Next Steps with Google Classroom

next steps with Google classroom
Next Steps with Google Classroom

next steps with Google classroom

Next Steps with Google Classroom

You can get up and running with Google Classroom in less than 3 minutes. Go to http://classroom.google.com. Click on the plus icon in the upper right and choose “Create class.” Click on the plus icon in the bottom right to add an assignment. Go to the Students tab to get the class code. Share the code with students.

So what do you do next? While essentially Google Classroom allows you to assign work and collect it, that is not transforming teaching and learning. As teachers, we are designers of the learning environment. Google Classroom is one tool that can help us design a different learning environment to improve student learning.

Try a Go Slow Workshop

Go to alicekeeler.com/events to find the next online interactive workshop for “Next Steps with Google Classroom.” Instead of 6 hours of PD all at once, practice your next steps with Google Classroom by learning a little, trying it with your students and coming back and learning something else over a 6 week period.

 

Improve Interactions

Use Google Classroom to improve interactions with students. Don’t strive for a paperless classroom, there is no virtue in that. Ask, how does this make learning BETTER? One of the most important things we do as teachers is to build relationships with students. This makes a HUGE difference in student motivation and learning.

Stop Giving Directions

Attaching a directions document helps students to be more independent learners and allows you to use your time differently. Time spend talking WITH students rather than AT students improves relationships and learning. Your time is most valuable working with kids instead of directing students what to do.

I use my words to encourage students and increase critical thinking.

Ask Questions

Use the “Create question” option to hear from the ENTIRE class rather than the same 2 or 3 students. Give students time to THINK.

Design for Collaboration

I like to describe G Suite and Google Apps not as “productivity software” but rather “collaboration software.” Google is designed for collaboration!! When attaching files choose the middle option “Students can edit file.” This has all students editing the SAME document. I recommend using Google Slides or Google Sheets. More than 5 people in a Google text document is too much.
Collaborate in Google Classroom

Students can collaborate easily on individual documents by clicking on the blue share button in a document and adding the email address (username) of a peer. Alternatively, attach group documents into an individual assignment
set as can edit

Create a copy for each group quickly using my CopyDocs for Classes script. Type in the group names and use the “Make copies” menu to quickly make copies in Google Drive.
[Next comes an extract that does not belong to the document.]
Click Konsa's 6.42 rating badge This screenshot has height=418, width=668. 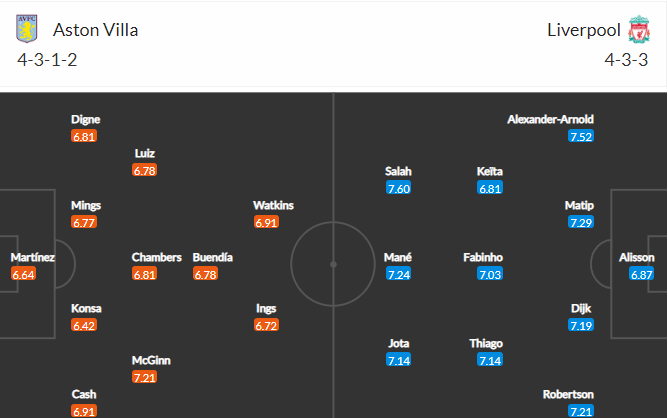point(84,326)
alicekeeler.com/copydocsclasses

Give Feedback

The faster the feedback the better the learning. Oftentimes tomorrow is too late. Students become less emotionally invested in their work the longer the gap between completing work and receiving feedback. By tomorrow, many students just don’t care anymore. Feedback comments go unread or don’t sink in to impact learning.

As often as possible (and it is not reasonable on every assignment) give students feedback while they are working rather than after. The impact of your feedback comments is greatly magnified. Google Classroom gives you access to student work the second they start working on it. You do not need them to turn in their work, you have it! Click on the assignment title in the Stream to access the students’ documents. Insert comments on their documents while they are working on them.
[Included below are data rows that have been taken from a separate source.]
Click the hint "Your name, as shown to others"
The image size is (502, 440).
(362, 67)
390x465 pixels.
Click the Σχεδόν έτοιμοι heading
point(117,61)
One of the best features, in my opinion, of Google Classroom after collaboration is Private Comments. Click on the assignment title of any assignment in the Stream and locate the roster of students on the left-hand side. Click on any student to find a spot to provide a private comment to that student. What I particularly love about comments in G Suite is that they are not comments, they are conversations. I filter my Gmail for Private Comments so I can respond quickly to students. This has made a huge impact on student motivation and learning, I recommend it!

Self-Grading

If you can not give feedback while the student is working use tools that do the grading for you. Feedback now is better than feedback later. You can recreate the paper task in Google Forms and turn on Quizzes self-grading to give students immediate feedback after they are done. Observing one teacher grading a stack of science quizzes, I was able to recreate the quiz in Google Forms in LESS TIME than it took her to grade ONE quiz. Let me say that again. FASTER than grading ONE quiz. Granted I’m fast and I know what I’m doing but it would still be faster to use Google Forms than to grade the entire stack.

Don’t be a Google fanboy, be a learning fanboy! Sometimes Google is not the best tool! Personally, I prefer other tools for self-grading. Google Forms with Quizzes or using Flubaroo with the Google Form provides the answers AFTER the student finishes the quiz/worksheet. This is NOT as good as getting feedback question by question. It is soul sucking to do multiple problems in a row and then find out you didn’t do them right. Unless a student has high self-efficacy (not very many of our students do) students do not study the summary at the end and learn from the mistakes. Instead, they focus on their score.

I used Quia.com to type up all my math book questions, quizzes, worksheets, and tests so that students would get feedback NOW not feedback later. Try out Kahoot, Quizizz, Formative, or one of many other digital tools that do the grading for you.

Spending your time grading things a computer can do is NOT your best talent as a teacher. Instead use the data to target students for help more quickly.